··· Reading text

The Cure for Loneliness

The Sunday before the beginning of Great Lent in the Orthodox tradition draws us into a moment of desolation: the expulsion of the human being (Adam and Eve) from Paradise. One of the hymns from Vespers dramatizes this moment:

Adam sat before the gates of Eden,
bewailing his nakedness and crying out:
“Woe to me! I have listened to wicked deceit;
I have lost my glory, and now am driven away!
Woe to me! My open-mindedness has left me naked and confused!
No longer will I enjoy your delights, O Paradise;
no longer can I see my Lord, my God and Creator.
He formed me from dust, and now to the dust I return!
I beg You, O compassionate Lord:
‘Have mercy on me who have fallen!’”

In these words, we join with Adam at the beginning of humanity’s spiritual history, seated at the very bottom of our life, deeply aware that we are on the outside of our true home, excluded from Paradise. We experience with him the tragedy of our fallen condition, naked and exposed. And we weep at the sight.

What is the Paradise we have lost? It is not a physical place, something whose coordinates could be entered into Google Maps. It cannot be found out in the world, measured and outlined, as many have tried to do over the centuries.

Rather, Paradise is a relationship, a condition of blissful belonging, of being at home, of being exactly where we need to be—safe, happy, contented, at peace, accepted, and loved. Again, this is not a physical condition—a sense of belonging with other human beings—but a spiritual belonging with the One whose being we reflect, in whose image and likeness we are made, the sight of whose face brings us to rest at last.

We lose this Paradise when we come to believe that we no longer reflected God’s face. The enemy of our souls tells Eve, “You will not die. For God knows that when you eat of it your eyes will be opened, and you will be like God, knowing good and evil.” (Genesis 3:4-5) He sows in her mind the doubt, “Perhaps I am not really like God… Perhaps He is hiding His true face from my sight…” She entertains this doubt (which the hymnography refers to as ‘open-mindedness’) and eventually gives in to it. Led to believe that they do not really belong to God, Adam and Eve become ‘naked and confused.’ No longer able to see the countenance of their Lord and Creator, they can no longer see themselves.

And when God Himself comes looking for them, walking in the cool of the day, they hide from Him. Thus, their expulsion from Paradise is not just God’s punishment for a bad deed, but His simple and final acceptance of their initial choice to expel themselves from His presence. They commit spiritual suicide—hiding from the One they reflected, and thus ceasing to exist—and God allows them to make that choice.

······
··· Records provided

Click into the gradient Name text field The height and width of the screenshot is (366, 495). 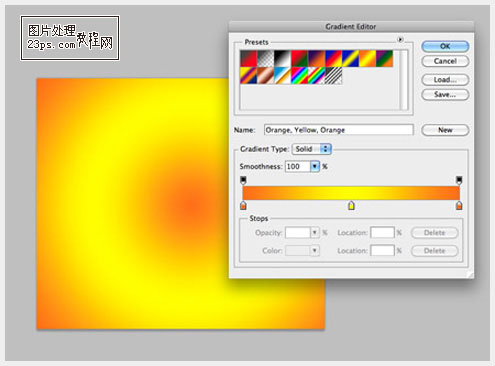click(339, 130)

······
··· Records provided

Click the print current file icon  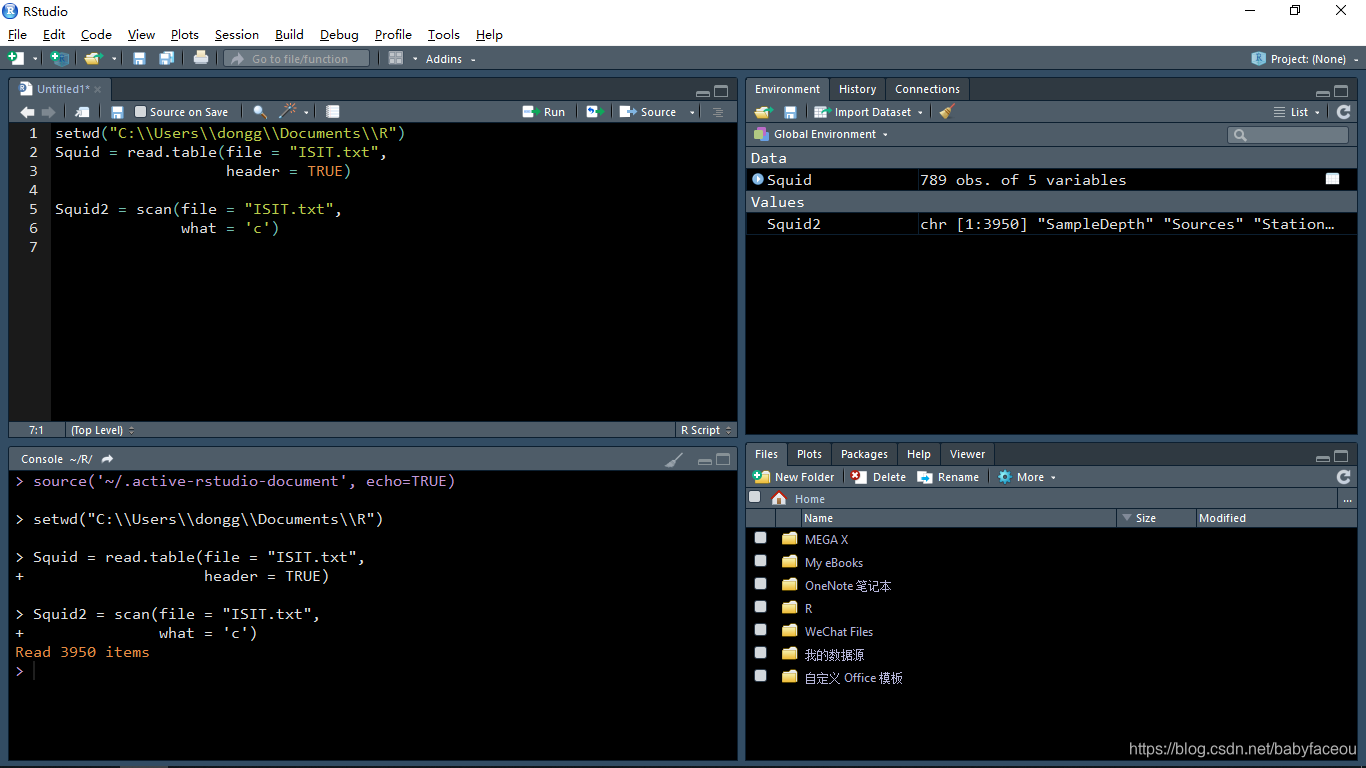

······

Tasks to perform
1. The text on the loss of Paradise says the expulsion is more than a punishment for a bad deed. In one to three sentences, explain what it says the expulsion is instead, and why.
2. Decide whether each statement agrees with the text on the loss of Paradise. Answer yes or no for each, and quote the words of the text that decide it.
(a) Paradise is a physical place that could be located on a map.
(b) The hymnography calls Eve's doubt "open-mindedness."
(c) The hymn about Adam at the gates of Eden comes from Matins.
3. From the text on the loss of Paradise, extract the passage from "Adam sat before" up to and including "at the sight.".

Answer section
1. The expulsion is God's simple and final acceptance of Adam and Eve's initial choice to expel themselves from His presence. When God came looking for them in the cool of the day, they hid from Him, committing spiritual suicide by hiding from the One they reflected. God allows them to make that choice.

2.
(a) No: "It is not a physical place, something whose coordinates could be entered into Google Maps."
(b) Yes: "She entertains this doubt (which the hymnography refers to as ‘open-mindedness’)"
(c) No: "One of the hymns from Vespers dramatizes this moment"

3.
Adam sat before the gates of Eden,
bewailing his nakedness and crying out:
“Woe to me! I have listened to wicked deceit;
I have lost my glory, and now am driven away!
Woe to me! My open-mindedness has left me naked and confused!
No longer will I enjoy your delights, O Paradise;
no longer can I see my Lord, my God and Creator.
He formed me from dust, and now to the dust I return!
I beg You, O compassionate Lord:
‘Have mercy on me who have fallen!’”

In these words, we join with Adam at the beginning of humanity’s spiritual history, seated at the very bottom of our life, deeply aware that we are on the outside of our true home, excluded from Paradise. We experience with him the tragedy of our fallen condition, naked and exposed. And we weep at the sight.